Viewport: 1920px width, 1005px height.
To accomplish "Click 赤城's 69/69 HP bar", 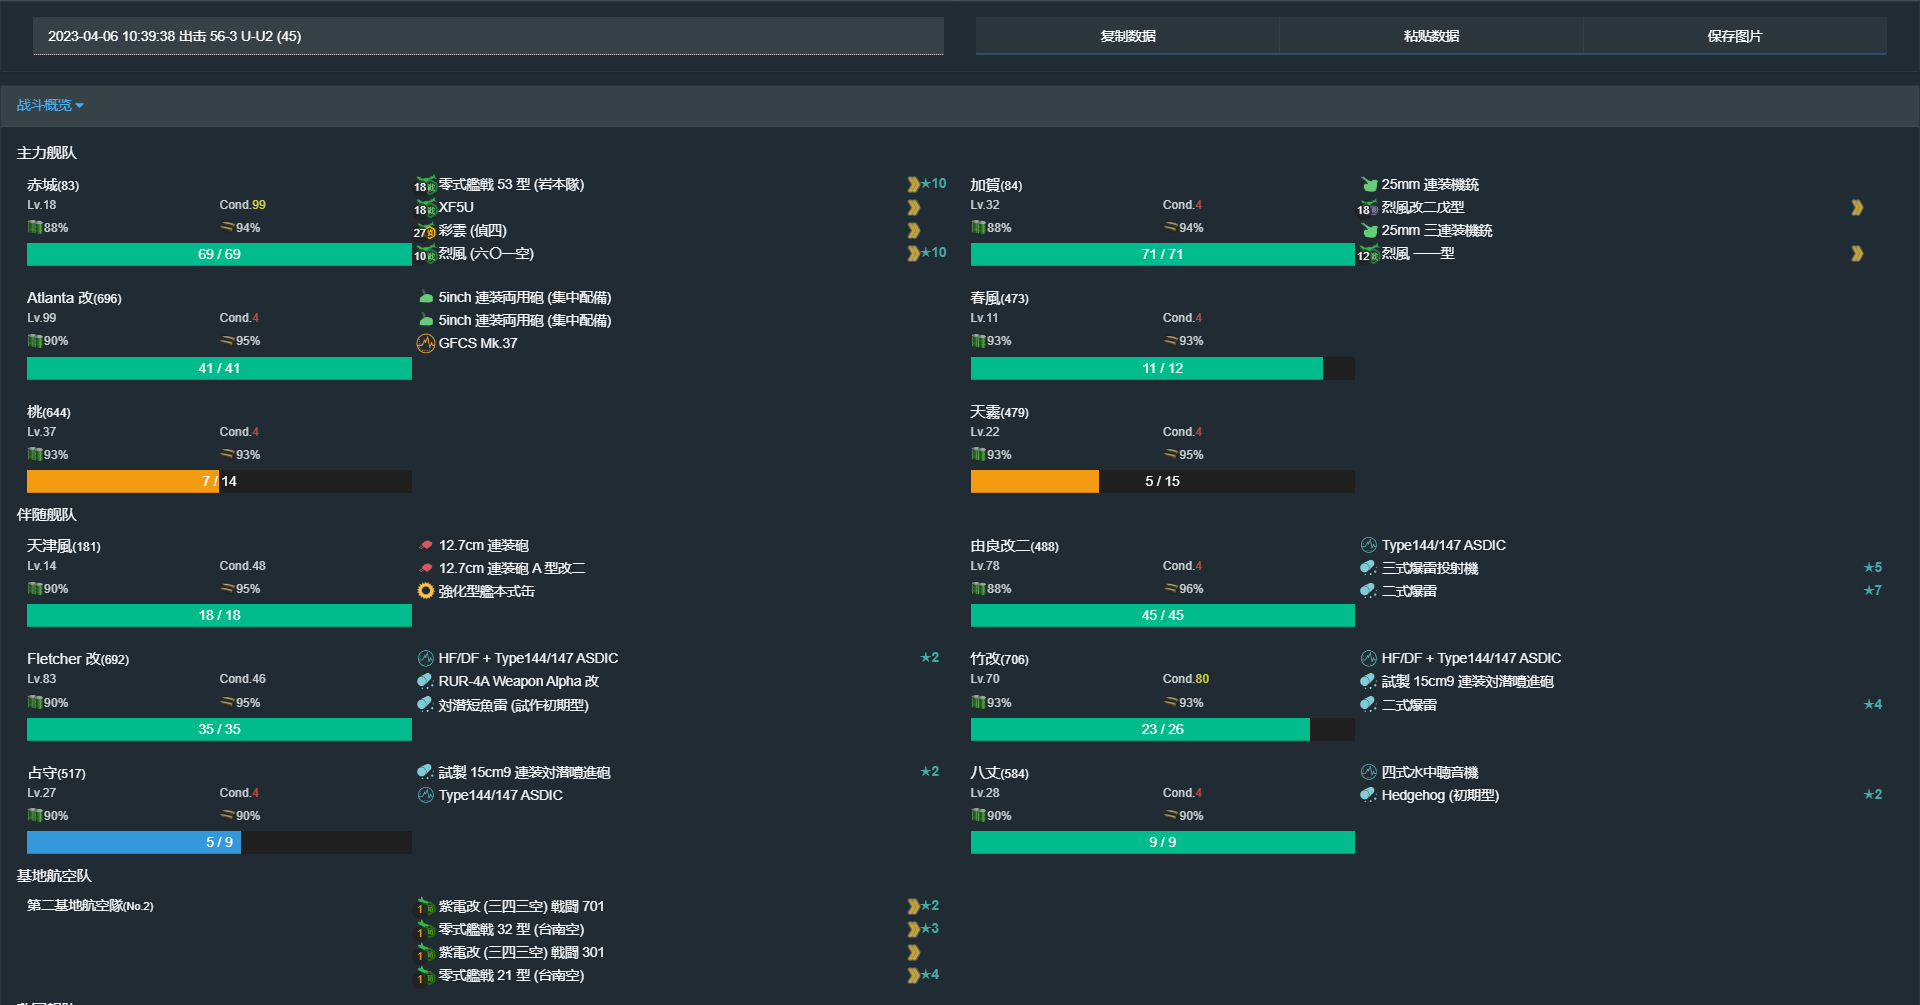I will 219,254.
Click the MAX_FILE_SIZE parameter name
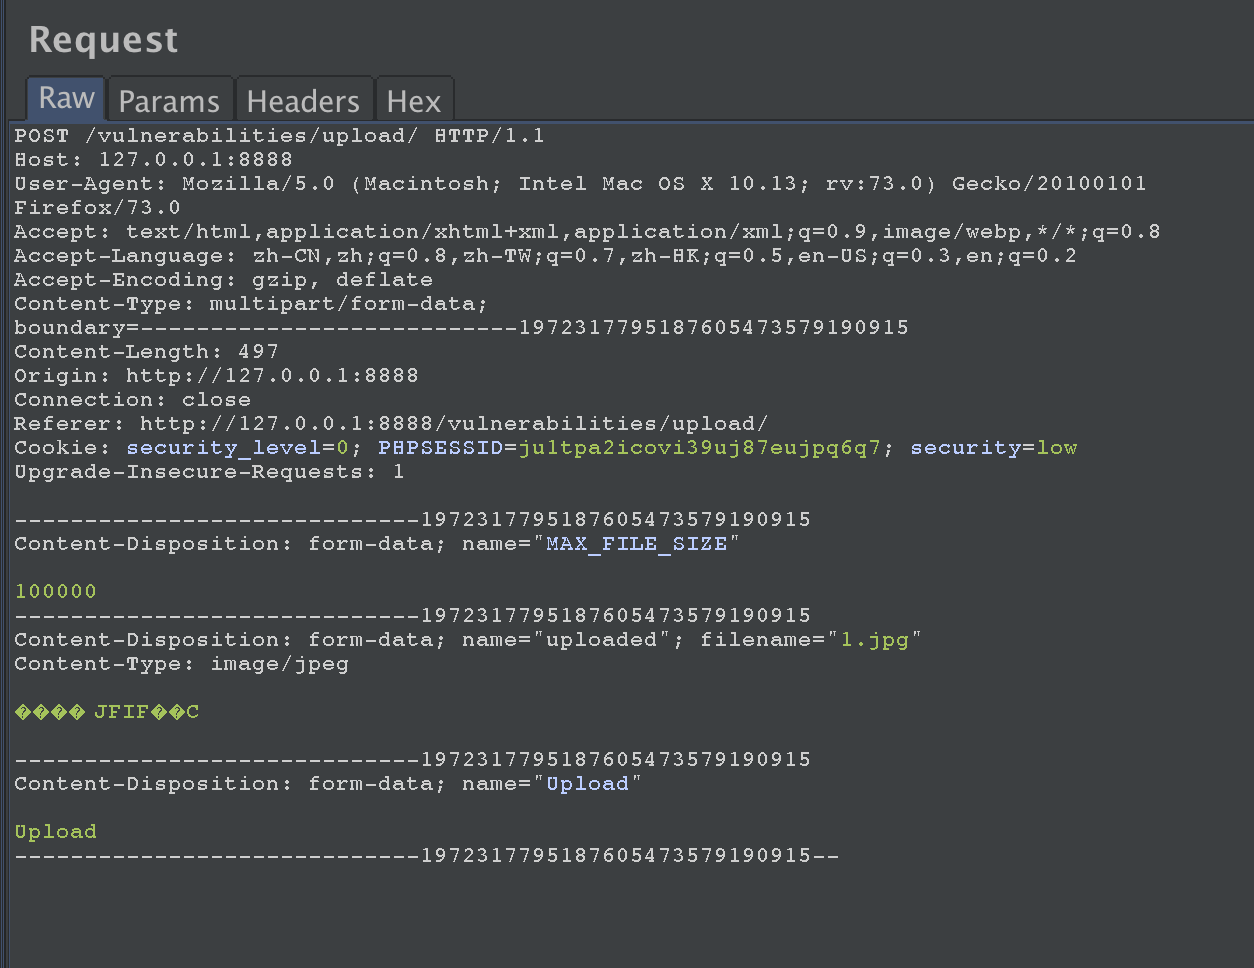This screenshot has height=968, width=1254. [x=636, y=544]
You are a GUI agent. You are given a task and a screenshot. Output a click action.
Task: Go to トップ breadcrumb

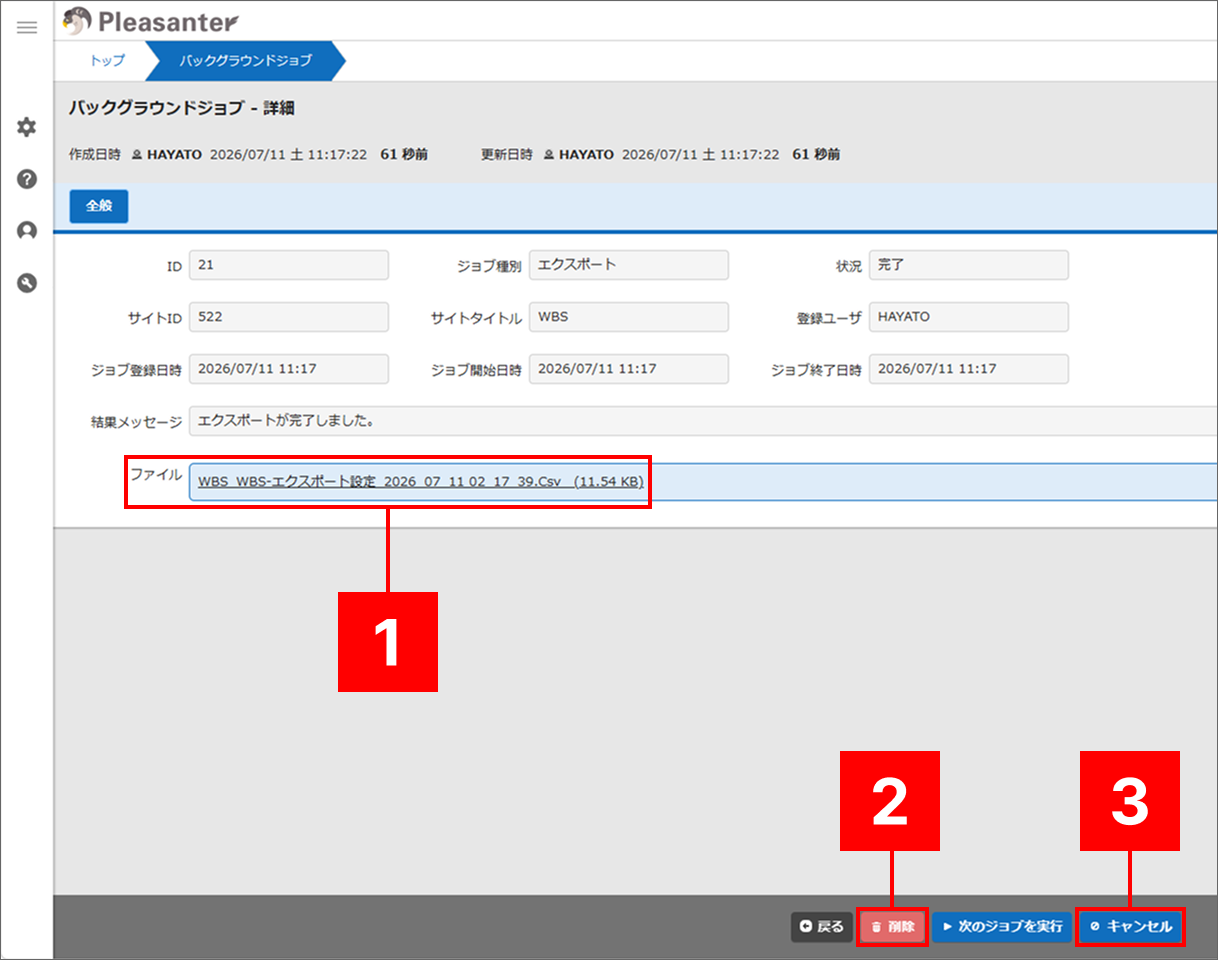point(108,60)
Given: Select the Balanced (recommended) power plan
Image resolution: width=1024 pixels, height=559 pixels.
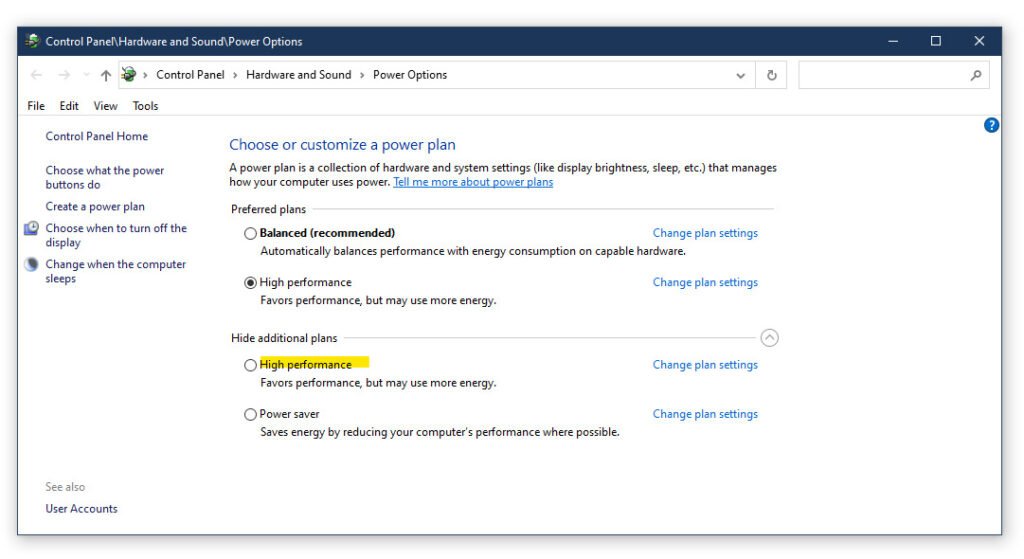Looking at the screenshot, I should click(250, 233).
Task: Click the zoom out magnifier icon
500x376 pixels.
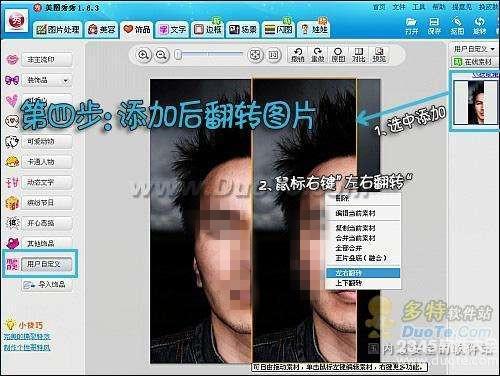Action: [x=162, y=55]
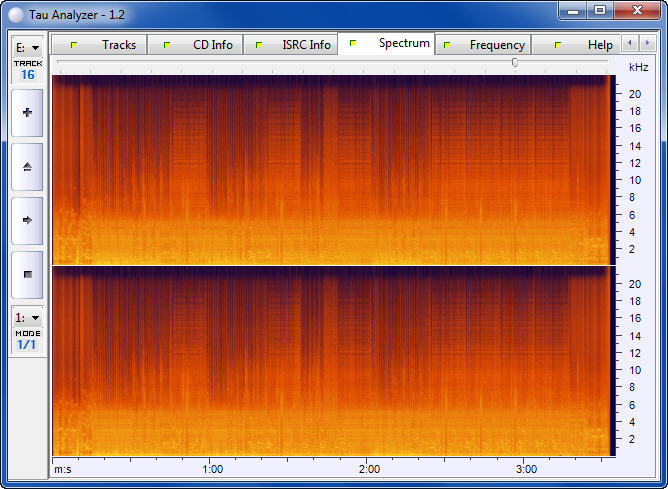
Task: Click the slider handle above the spectrogram
Action: click(x=515, y=62)
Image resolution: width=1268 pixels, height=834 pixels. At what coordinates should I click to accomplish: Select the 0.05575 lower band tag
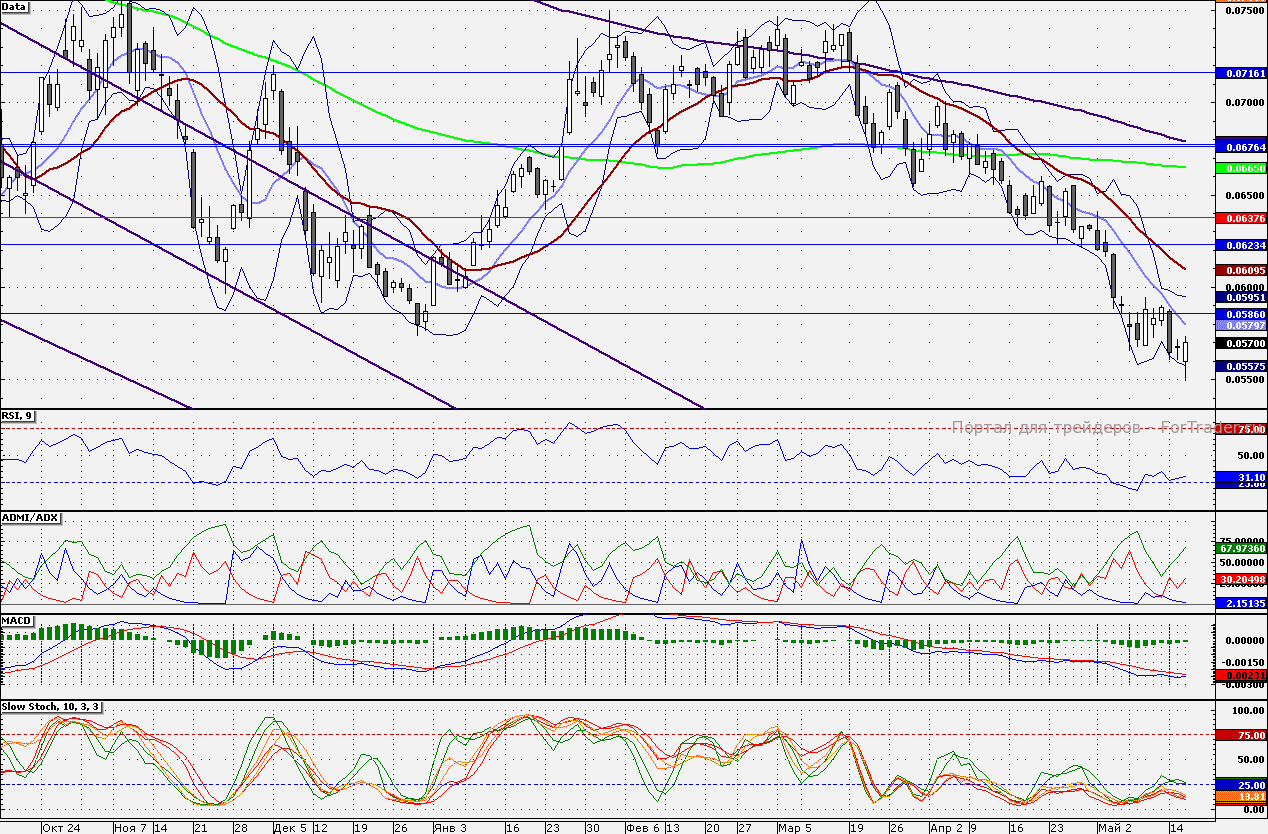[1240, 367]
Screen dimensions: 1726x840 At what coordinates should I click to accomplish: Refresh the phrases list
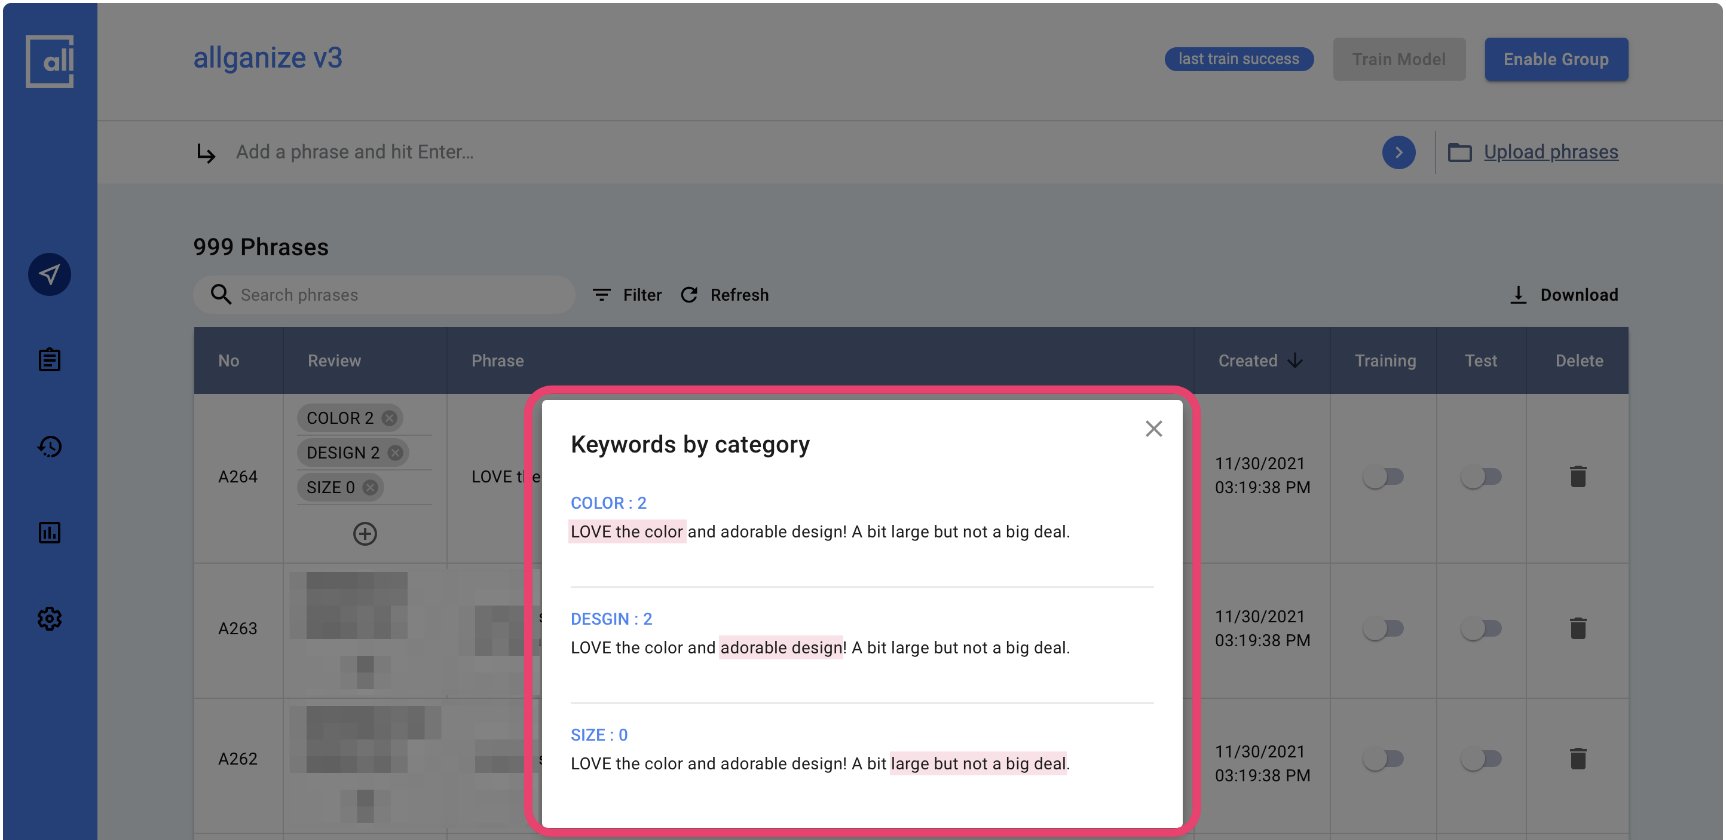(725, 295)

════════════════════

Your answer should consist solely of the lines from the one holding "Screen dimensions: 1726x840" through the end of the listing, reproduced exactly and without pictures.

Screen dimensions: 1726x840 At what coordinates should I click to accomplish: Refresh the phrases list
(725, 295)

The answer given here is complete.